Gavin McComas

Eugene’s Cup Overfloweth

South Eugene’s Sundance Wine Cellars has the wine and the staff to find the best stuff

When you enter Sundance Wine Cellars, it’s akin to entering a used bookstore: Instead of books, wine bottles fill shelves and unopened boxes of wine wait on the floor. And instead of stories from authors around the world, wine labels offer customers a taste of grapes from different regions of the globe. 

The deep sea of red and white at Sundance can be intimidating if you don’t know what you want. But the cellar has the knowledgeable staff to help you navigate the store.

Store owner Gavin McComas says Sundance probably has the most Oregon wine bottles in the world and has the second-largest overall wine collection in the state. Sundance has more than 500 Oregon pinot noirs and more than 5,000 different wines.

“I don’t know if anyone else in the Northwest is dumb enough to maintain that sort of inventory,” he laughs.

McComas adds that it’s indulgent to have such an encyclopedic inventory because, like a bookstore, 10 percent of the store’s inventory makes up 90 percent of the store’s sales.

Luckily, the store has manager Randy Stokes, who, McComas says, “has the most amazing brain that can remember 5,000 wines.”
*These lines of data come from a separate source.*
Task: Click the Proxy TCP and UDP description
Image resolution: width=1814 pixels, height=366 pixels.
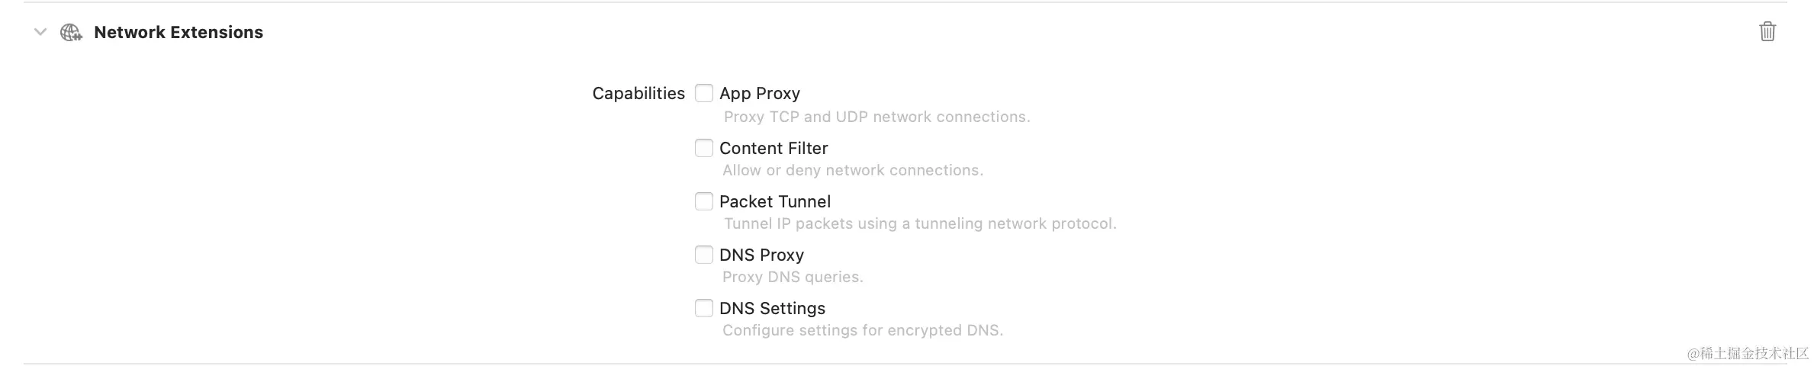Action: [x=876, y=117]
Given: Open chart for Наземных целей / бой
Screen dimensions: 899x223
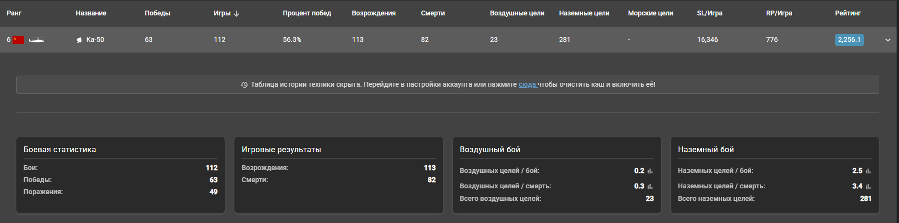Looking at the screenshot, I should tap(868, 171).
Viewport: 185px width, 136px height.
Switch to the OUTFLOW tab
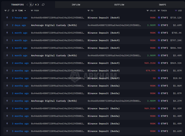[119, 5]
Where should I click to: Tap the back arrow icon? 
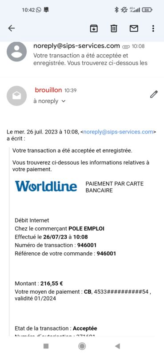click(12, 28)
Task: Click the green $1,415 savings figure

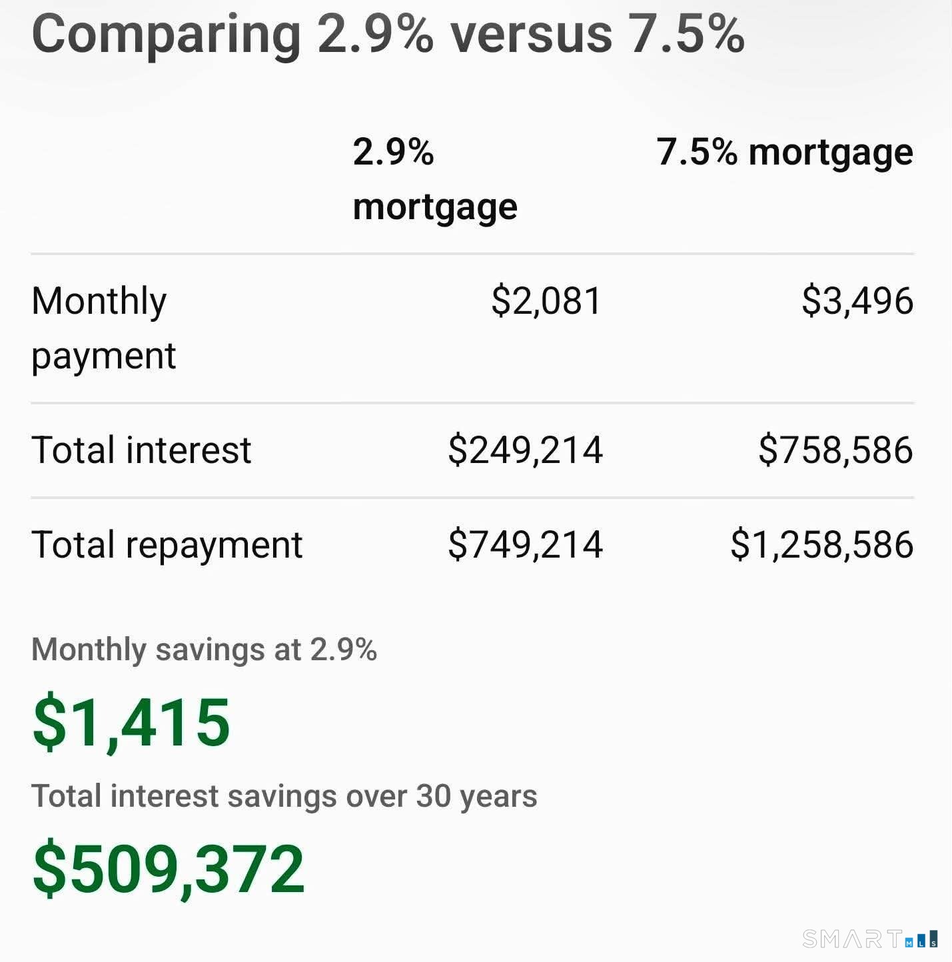Action: point(131,723)
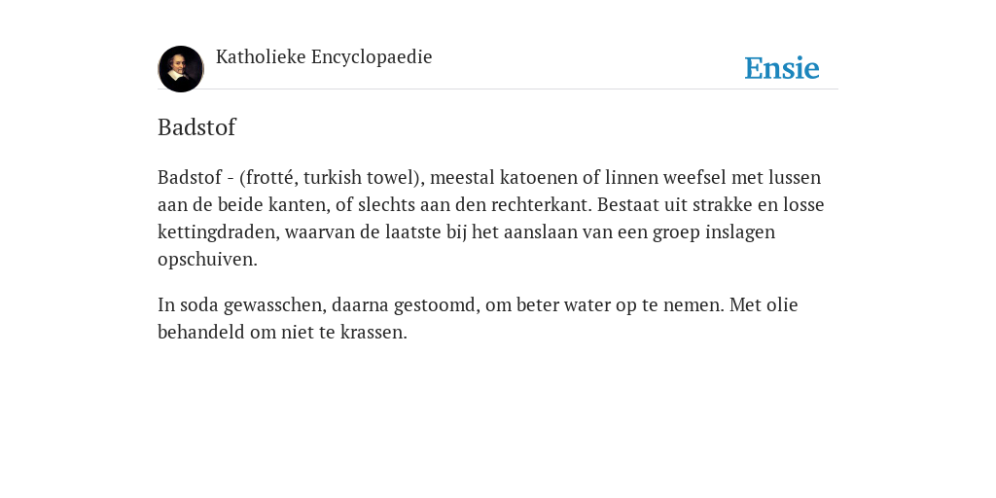Viewport: 996px width, 498px height.
Task: Click 'Met olie' in the second paragraph
Action: coord(764,304)
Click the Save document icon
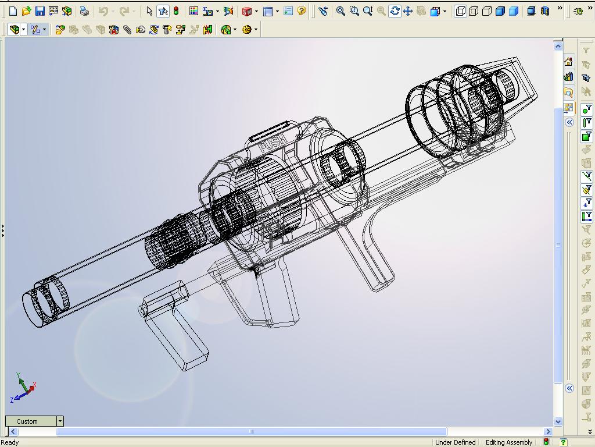 click(x=40, y=11)
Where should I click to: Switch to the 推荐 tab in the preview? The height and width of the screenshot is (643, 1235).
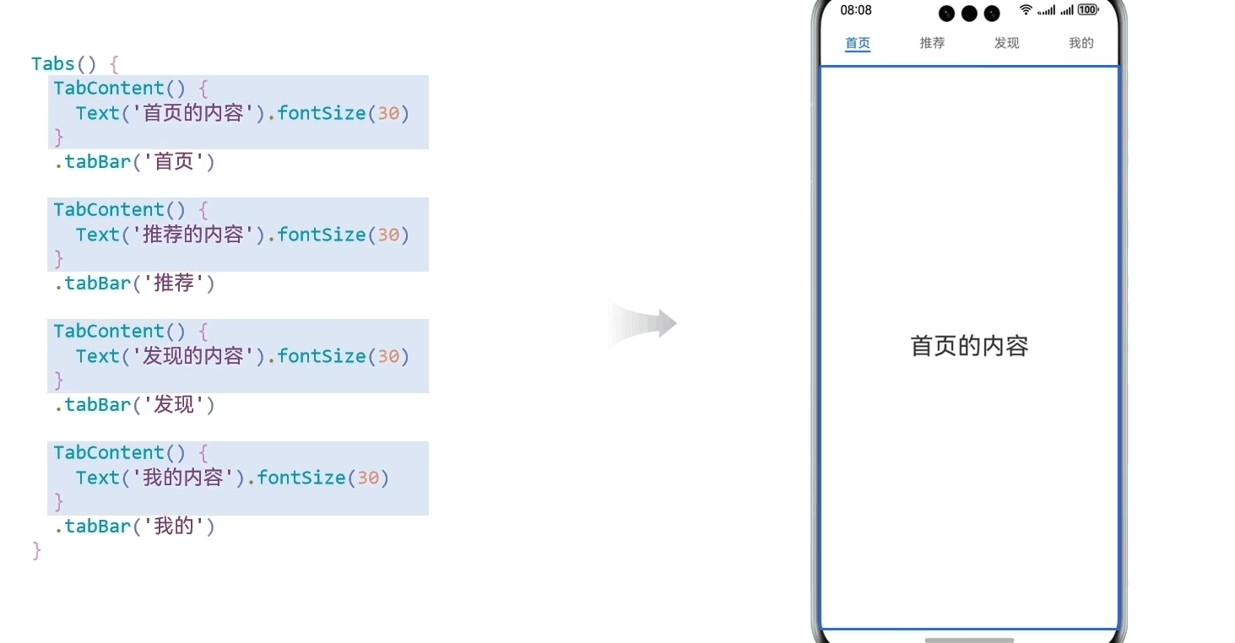932,43
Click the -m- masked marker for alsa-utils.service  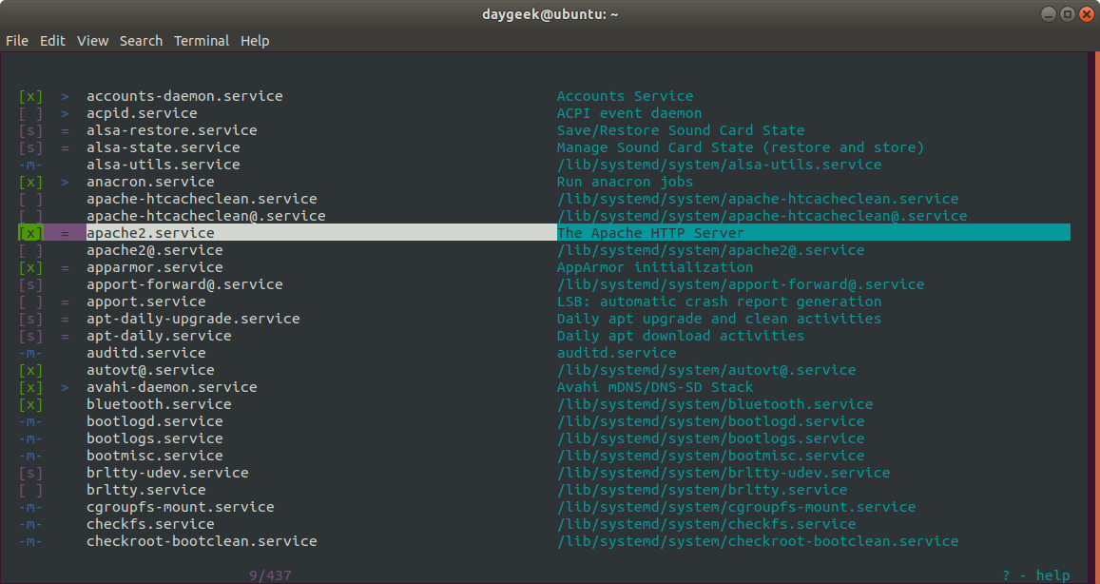point(30,165)
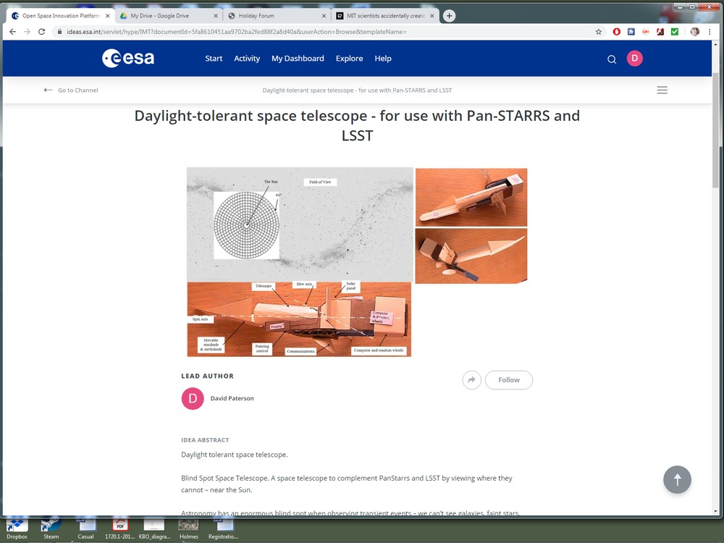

Stokes has more than 30 years of experience and once even picked grapes during harvest in France (which he said was some of the hardest work he ever did, and he won’t do it again). He navigates through the forest of wine labels with ease and is able to recommend wines to fit a customer’s palate.

“If they seem like an adventurer, I kind of steer off a little just to get them something different in their mouth,” he says. “We can get in those ruts where we get the same thing.”

So I ask Stokes, without saying the recommendation is for me, what he’d suggest to someone who sticks mostly with Willamette Valley pinot noirs. Right away, he says going to France would be his first choice — then pointing to Germany and England and maybe California (though with a caveat that the Golden State isn’t the best for pinot noir).  

Before COVID-19 hit the U.S., its presence in Italy made the news, and Stokes says many customers came in to buy Italian wines to show solidarity with the country. Now, customers are buying Oregon wines (as they did before the pandemic). The preference for local wines is the reason why the store devotes so much floor space for Oregon wineries. 

Although Eugene has grocery stores like the Amazon-owned Whole Foods and chains such as Market of Choice and Fred Meyer, Stokes says Sundance works with smaller distributors. This gives customers a chance to taste wines from smaller wineries.

He says one distributor the store works with is a Portland-based company that buys from small, family-owned wineries in Italy and imports the wine to Oregon. Smaller wineries develop their wine through more art and craft and aren’t using a lab to meet market research, as corporate wine companies do. 

Stokes says he wishes people in the U.S. wouldn’t think that you have to be pretentious when describing wine. To Stokes, it’s just grape juice, and drinkers should think about whether they like it and not try to talk like a wine label.

And he says he wants to debunk the treatment of rosé as a sweet wine. 

“Rosés are highly underrated,” he says. “People still have the conception that rosés are sweet. Those are people who were drinking wine in the ’70s who haven’t understood that the tradition wasn’t to make a sweet wine.”

He says that those sweet wines from California were a waste product in the process of making other wines; it was the runoff needed to get grapes ready for the real wine. But it turns out the winemakers of the ’70s and ’80s thought it tasted good.

“That’s how Americans got to know pink wine,” he says. “I think when most people who walk up to this aisle and see all this pink, they think it’s all sweet.”

Except for one bottle at the store, the rosés Sundance carries aren’t sweet, he says. He wishes people would explore rosé more often.

So I grabbed a bottle of rosé of pinot from Junction City’s Brigadoon as a way for me to veer off my usual wine path. I opened the bottle at home and found on the first taste the tartness that turned me into an immediate fan.